Sin embargo, los futurólogos dan pelos y señales de todas sus predicciones. Siempre hubo adivinos que abusa­ron de la ignorancia de los demás: eran los falsos profetas del horóscopo, de la quiromancia, de las «cartas»: de la posición del siete de bastos, o de la de Júpiter en relación con la constelación de Aries. ¡Vaya usted a saber! Pero los futurólogos, nuestros futurólogos, abusan no de la igno­rancia de los demás, sino de la ciencia. Hoy, mil cono­cimientos postulan veinte mil pronósticos. Y, ¿acaso las computadoras, los cerebros electrónicos no están ahí —compadecidos quizás del escaso poder adquisitivo de nuestras células cerebrales, de nuestras neuronas—, su­pliendo con su crédito nuestra natural pobreza para saber lo que nos aguarda? El futurólogo es triunfalista de por si. Da igual que pretenda saber la configuración de nuestras ciudades en el año 2050, que la fisonomía ideológica del año XXII, que la suplantación del hierro por el titanio y por el cobre pasadas apenas unas décadas. Sea biólogo, químico, técnico o sociólogo, el futurólogo nos esta orga­nizando un porvenir sin fallo y sin fallas, ayudado por las estadísticas y por el optimismo. Desaparecerá el cáncer pero por si acaso persistiera el aburrimiento en una socie­dad desocupada —cinco o seis horas de trabajo semana­les—, surgirán los llamados «directores de tiempo libre» para trazar los parámetros y los vectores del ocio y del ne­gocio. Se viajará hacia Sirio gracias a esos campos magné­ticos que se mueven a velocidad doble que la de la luz (po­bre Einstein y él que creía haber «premiado» a la velocidad de la luz con el «único absoluto»); pero si se diese el caso de que siguiera el tren para los que nada más se deciden a varanear en Santander, llevarán los vagones un colchón magnético que eliminará todos los ruidos. En cualquier farmacia (?) se venderán válvulas de repuesto para el co­razón: pero como es posible que si bien va a desaparecer el infarto de miocardio, persistirá el frío en el mes de enero, los trajes con calefacción serán el complemento de «seguro anticarral...»

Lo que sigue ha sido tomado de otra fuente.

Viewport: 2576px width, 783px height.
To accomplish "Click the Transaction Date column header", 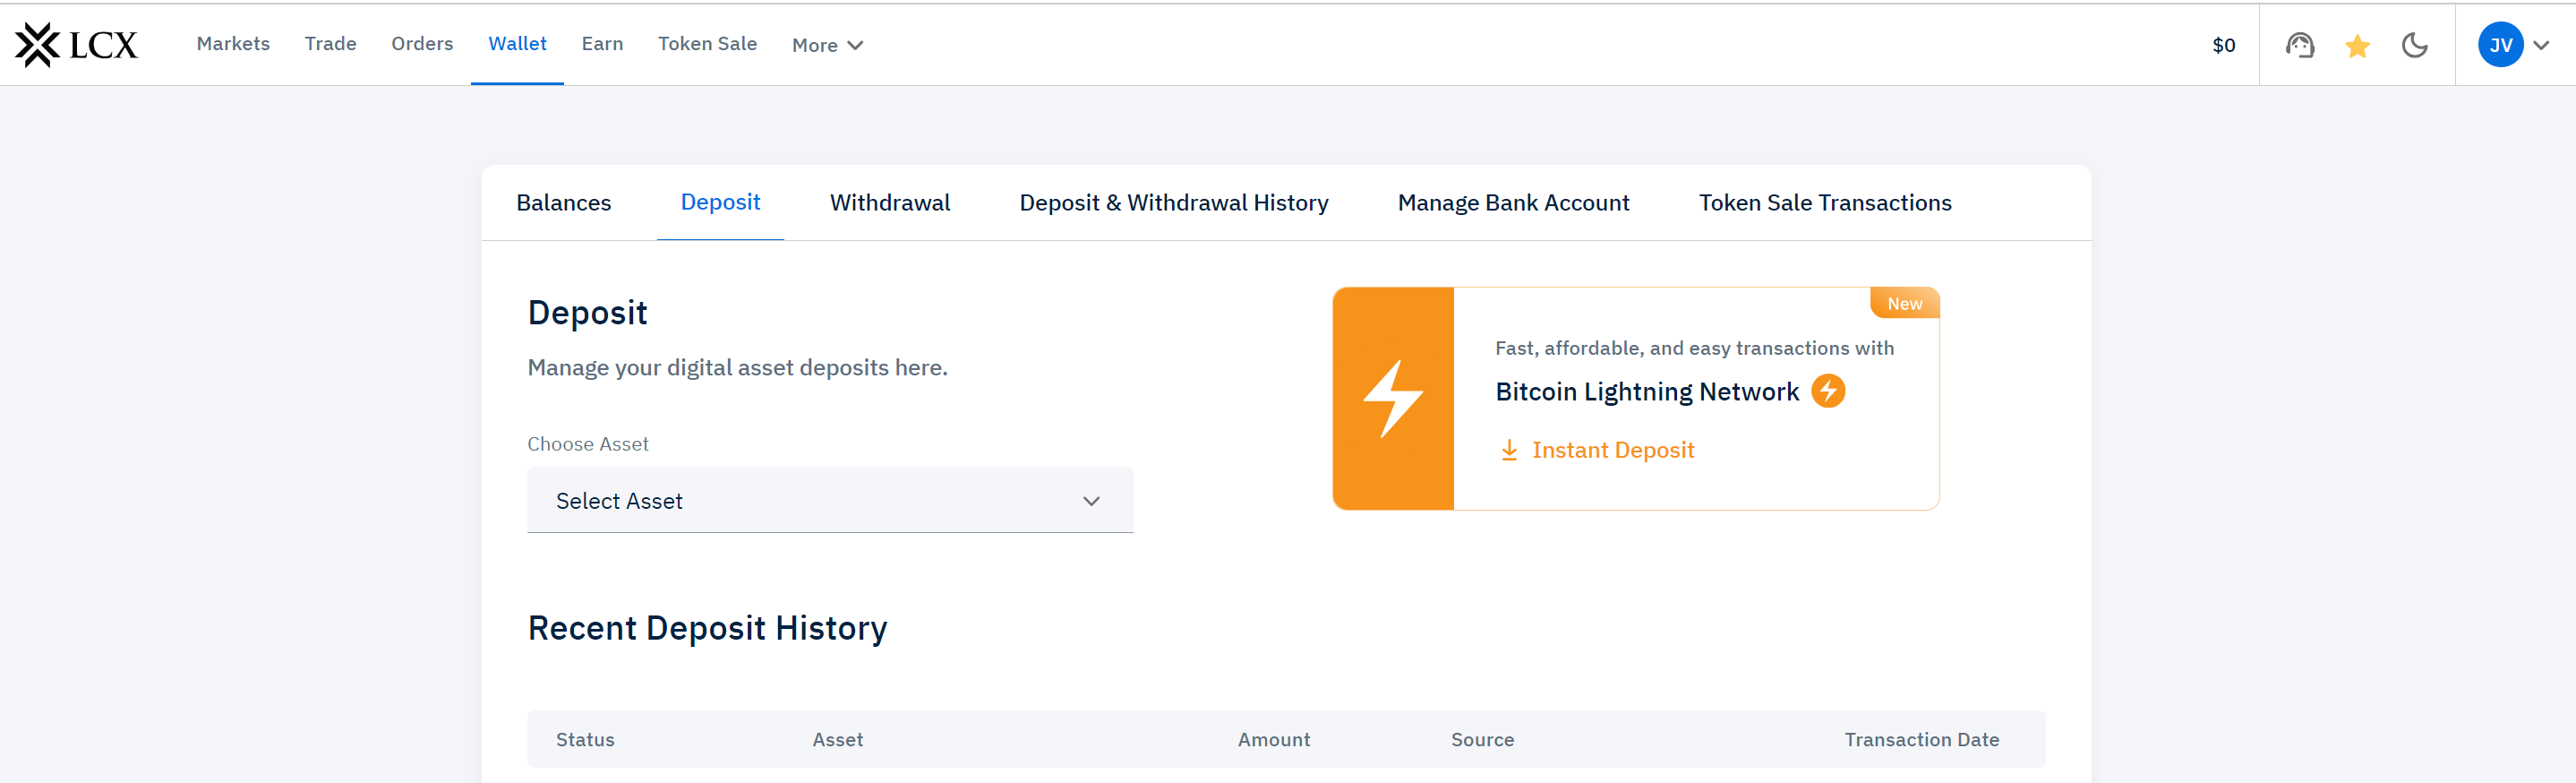I will pyautogui.click(x=1921, y=740).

¿No les parece a ustedes todo esto un abuso? La Cien­cia, toda ella derretida en técnicas de aplicación, será dócil a todos los moldes. Y, de la misma manera que cabe hacer llaves para cualquier cerradura por complicada que sea, no habrá problema que se resista a la palanqueta de nues­tra curiosidad o de nuestro deseo. Se abrirán todas las puertas del mundo feliz. No habrá dolores... Y, ¿no habrá tampoco dolor? No hace quizás medio siglo que Rainer María Rilke, se lamentaba de cómo los hombres lejos de «aprovechar» el dolor lo dilapidaban atentos siempre a su término, cuando en realidad —decía— es «nuestra durable fronda invernal, una de las estaciones del año secreto». Los futurólogos pretenden suprimir —eso es justamente— los dolores, como esos expresos que pasan de largo, sin pa­rarse, por las humildes estaciones en que ya nada más se detienen los mercancías y los correos con vagón de tercera. Los futurólogos están abusando de la credulidad del hom­bre del siglo XX, ¡tan candido! Los futurólogos soplan y soplan el globo de la ciencia. ¿Hasta qué estalle? Los futu­rólogos se olvidan de aquellas graves palabras del final del poema de Rainer María Rilke: «El dolor es también lugar poblado, campamento, suelo, residencia».